Among the lines below, return each one that contains the word "computer".
BEGIN Data section
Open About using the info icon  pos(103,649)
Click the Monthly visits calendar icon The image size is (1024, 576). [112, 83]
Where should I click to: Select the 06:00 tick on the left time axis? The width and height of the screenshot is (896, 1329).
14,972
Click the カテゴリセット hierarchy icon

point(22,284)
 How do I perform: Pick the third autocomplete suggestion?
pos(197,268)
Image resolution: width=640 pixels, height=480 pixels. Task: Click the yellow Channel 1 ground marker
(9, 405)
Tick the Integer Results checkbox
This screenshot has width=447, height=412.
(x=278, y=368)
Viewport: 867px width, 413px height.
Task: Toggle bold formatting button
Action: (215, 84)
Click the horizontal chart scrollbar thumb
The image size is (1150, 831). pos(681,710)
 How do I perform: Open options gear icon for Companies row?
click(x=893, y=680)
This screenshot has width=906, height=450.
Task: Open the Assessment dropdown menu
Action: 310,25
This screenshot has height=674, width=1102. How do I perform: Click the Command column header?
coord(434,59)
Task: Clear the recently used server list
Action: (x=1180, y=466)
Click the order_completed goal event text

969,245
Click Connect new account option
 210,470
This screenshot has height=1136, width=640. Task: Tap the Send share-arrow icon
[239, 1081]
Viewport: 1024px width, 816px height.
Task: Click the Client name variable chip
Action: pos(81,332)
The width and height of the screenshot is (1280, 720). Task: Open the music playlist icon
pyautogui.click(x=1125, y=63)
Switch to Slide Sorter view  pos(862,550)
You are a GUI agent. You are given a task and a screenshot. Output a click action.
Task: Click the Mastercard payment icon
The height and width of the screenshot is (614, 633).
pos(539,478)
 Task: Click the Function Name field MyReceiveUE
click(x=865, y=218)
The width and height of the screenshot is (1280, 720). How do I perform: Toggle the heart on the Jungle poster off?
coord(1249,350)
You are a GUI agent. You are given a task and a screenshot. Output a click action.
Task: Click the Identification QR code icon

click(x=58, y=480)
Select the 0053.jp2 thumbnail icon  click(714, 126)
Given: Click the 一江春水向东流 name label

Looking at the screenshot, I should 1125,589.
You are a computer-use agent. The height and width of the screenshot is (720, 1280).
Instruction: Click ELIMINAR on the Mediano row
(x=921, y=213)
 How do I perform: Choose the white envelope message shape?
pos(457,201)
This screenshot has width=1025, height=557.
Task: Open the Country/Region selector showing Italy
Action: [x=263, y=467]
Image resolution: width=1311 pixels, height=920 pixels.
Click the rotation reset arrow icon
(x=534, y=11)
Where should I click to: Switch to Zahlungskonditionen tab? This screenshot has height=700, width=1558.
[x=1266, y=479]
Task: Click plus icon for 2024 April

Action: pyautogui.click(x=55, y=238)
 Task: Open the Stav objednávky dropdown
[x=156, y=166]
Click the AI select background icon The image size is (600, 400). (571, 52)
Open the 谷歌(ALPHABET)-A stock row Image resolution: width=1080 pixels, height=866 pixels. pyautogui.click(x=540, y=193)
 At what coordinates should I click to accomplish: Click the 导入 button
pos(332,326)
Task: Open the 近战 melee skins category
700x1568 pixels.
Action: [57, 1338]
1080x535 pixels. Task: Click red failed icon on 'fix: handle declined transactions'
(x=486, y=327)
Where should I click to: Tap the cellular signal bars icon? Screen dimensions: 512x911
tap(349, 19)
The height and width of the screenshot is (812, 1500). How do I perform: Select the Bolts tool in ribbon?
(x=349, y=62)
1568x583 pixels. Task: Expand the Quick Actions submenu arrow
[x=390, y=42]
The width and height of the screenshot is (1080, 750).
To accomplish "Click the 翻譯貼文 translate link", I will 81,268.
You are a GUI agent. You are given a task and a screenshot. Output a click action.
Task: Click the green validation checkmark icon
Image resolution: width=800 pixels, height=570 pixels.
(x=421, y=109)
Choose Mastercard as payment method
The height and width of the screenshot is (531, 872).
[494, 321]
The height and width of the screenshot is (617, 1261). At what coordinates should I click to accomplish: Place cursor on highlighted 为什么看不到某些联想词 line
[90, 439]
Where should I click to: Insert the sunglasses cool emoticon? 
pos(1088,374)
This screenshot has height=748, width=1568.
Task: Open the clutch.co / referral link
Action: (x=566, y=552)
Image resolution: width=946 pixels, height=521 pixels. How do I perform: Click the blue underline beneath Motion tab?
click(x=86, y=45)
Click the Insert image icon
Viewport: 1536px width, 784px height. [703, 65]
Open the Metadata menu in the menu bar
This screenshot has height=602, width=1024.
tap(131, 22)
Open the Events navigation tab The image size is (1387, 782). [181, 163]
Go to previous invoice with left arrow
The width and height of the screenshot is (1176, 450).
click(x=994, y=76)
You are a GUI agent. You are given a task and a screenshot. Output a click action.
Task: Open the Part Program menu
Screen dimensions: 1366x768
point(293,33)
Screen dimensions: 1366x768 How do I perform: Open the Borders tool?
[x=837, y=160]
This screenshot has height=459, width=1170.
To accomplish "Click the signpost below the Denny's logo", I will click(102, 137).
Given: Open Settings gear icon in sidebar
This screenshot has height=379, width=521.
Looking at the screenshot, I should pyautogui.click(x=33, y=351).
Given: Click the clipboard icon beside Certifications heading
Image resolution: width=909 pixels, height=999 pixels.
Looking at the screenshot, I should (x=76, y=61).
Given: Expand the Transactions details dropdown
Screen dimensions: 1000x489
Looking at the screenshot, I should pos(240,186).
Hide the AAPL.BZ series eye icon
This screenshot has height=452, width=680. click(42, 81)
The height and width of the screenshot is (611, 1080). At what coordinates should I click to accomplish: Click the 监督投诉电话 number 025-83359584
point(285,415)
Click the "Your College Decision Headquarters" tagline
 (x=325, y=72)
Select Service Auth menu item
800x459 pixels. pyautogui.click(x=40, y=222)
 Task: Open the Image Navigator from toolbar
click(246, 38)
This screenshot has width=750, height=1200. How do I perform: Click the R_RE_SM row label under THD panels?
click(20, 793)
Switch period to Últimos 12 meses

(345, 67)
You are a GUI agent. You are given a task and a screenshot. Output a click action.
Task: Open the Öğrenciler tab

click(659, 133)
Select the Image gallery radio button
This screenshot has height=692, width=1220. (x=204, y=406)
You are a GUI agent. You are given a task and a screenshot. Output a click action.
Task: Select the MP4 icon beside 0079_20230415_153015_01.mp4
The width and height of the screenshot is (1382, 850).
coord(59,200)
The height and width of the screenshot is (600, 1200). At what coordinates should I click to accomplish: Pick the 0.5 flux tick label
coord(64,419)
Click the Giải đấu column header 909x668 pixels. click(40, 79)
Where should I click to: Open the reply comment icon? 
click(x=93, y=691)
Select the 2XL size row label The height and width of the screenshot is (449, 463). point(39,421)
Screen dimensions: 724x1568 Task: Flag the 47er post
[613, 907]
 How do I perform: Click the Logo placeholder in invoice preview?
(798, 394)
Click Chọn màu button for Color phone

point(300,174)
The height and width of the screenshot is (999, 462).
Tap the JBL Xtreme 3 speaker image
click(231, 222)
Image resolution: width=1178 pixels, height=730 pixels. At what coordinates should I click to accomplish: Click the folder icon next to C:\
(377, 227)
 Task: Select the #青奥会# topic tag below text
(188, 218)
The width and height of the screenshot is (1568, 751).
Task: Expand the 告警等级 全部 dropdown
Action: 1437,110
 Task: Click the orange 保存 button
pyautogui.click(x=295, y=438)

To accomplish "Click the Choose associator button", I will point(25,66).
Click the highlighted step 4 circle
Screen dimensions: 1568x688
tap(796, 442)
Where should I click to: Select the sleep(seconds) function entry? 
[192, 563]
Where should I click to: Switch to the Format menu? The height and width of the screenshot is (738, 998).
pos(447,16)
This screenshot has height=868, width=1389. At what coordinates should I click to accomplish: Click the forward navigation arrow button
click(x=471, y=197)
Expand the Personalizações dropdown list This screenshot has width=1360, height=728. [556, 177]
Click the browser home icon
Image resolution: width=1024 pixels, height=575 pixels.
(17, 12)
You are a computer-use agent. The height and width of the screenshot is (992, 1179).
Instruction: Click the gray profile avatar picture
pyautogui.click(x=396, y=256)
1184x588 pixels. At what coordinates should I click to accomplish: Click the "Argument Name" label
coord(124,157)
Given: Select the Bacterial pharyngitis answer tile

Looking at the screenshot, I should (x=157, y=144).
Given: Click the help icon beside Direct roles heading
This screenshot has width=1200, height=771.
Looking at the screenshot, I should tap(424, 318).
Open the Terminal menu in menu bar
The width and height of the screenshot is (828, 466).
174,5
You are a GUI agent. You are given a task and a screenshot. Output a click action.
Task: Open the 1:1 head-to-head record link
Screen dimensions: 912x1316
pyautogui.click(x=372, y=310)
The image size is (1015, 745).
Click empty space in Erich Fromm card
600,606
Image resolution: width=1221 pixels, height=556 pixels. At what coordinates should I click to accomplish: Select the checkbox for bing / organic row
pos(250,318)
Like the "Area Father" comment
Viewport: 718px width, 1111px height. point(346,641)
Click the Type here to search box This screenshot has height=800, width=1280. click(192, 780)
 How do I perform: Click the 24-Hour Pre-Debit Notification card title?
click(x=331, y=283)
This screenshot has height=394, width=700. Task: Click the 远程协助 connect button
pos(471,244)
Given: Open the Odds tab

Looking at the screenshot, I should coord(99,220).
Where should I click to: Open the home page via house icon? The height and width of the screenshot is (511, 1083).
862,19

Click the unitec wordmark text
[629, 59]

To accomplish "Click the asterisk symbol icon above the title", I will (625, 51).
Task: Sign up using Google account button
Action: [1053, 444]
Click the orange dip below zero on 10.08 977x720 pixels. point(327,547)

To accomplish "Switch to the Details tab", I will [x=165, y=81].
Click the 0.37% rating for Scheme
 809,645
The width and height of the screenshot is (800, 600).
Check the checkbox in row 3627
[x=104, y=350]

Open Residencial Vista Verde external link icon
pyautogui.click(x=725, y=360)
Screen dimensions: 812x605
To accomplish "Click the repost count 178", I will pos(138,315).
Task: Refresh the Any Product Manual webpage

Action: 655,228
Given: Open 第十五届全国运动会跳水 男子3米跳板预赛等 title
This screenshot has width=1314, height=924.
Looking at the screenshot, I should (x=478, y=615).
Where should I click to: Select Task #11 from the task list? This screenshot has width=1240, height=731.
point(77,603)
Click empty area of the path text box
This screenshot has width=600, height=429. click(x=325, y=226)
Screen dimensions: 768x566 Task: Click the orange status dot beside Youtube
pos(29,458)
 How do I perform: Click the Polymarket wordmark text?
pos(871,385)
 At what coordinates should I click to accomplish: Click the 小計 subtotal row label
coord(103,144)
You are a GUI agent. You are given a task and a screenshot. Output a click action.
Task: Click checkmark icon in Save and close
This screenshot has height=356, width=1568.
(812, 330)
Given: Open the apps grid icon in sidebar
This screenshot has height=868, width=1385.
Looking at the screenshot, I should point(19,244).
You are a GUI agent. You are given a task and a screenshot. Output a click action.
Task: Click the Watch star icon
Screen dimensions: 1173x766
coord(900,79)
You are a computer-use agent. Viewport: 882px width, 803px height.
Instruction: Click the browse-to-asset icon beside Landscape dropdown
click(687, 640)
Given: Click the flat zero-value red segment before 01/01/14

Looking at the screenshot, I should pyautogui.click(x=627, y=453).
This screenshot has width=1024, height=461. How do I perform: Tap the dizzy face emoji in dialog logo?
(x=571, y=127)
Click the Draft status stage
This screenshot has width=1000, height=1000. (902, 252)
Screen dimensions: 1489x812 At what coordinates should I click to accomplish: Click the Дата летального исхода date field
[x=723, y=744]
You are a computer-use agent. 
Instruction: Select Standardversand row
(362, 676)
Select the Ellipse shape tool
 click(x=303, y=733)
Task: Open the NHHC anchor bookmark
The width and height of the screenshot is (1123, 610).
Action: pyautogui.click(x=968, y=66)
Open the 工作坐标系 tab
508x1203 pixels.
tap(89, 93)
END Data section
* _Your response_
You are a computer-use agent. The height and width of the screenshot is (720, 1280).
You are a computer-use agent. The height and width of the screenshot is (992, 1179).
You are a computer-use agent. Viewport: 882px width, 803px height.
You are a computer-use agent. 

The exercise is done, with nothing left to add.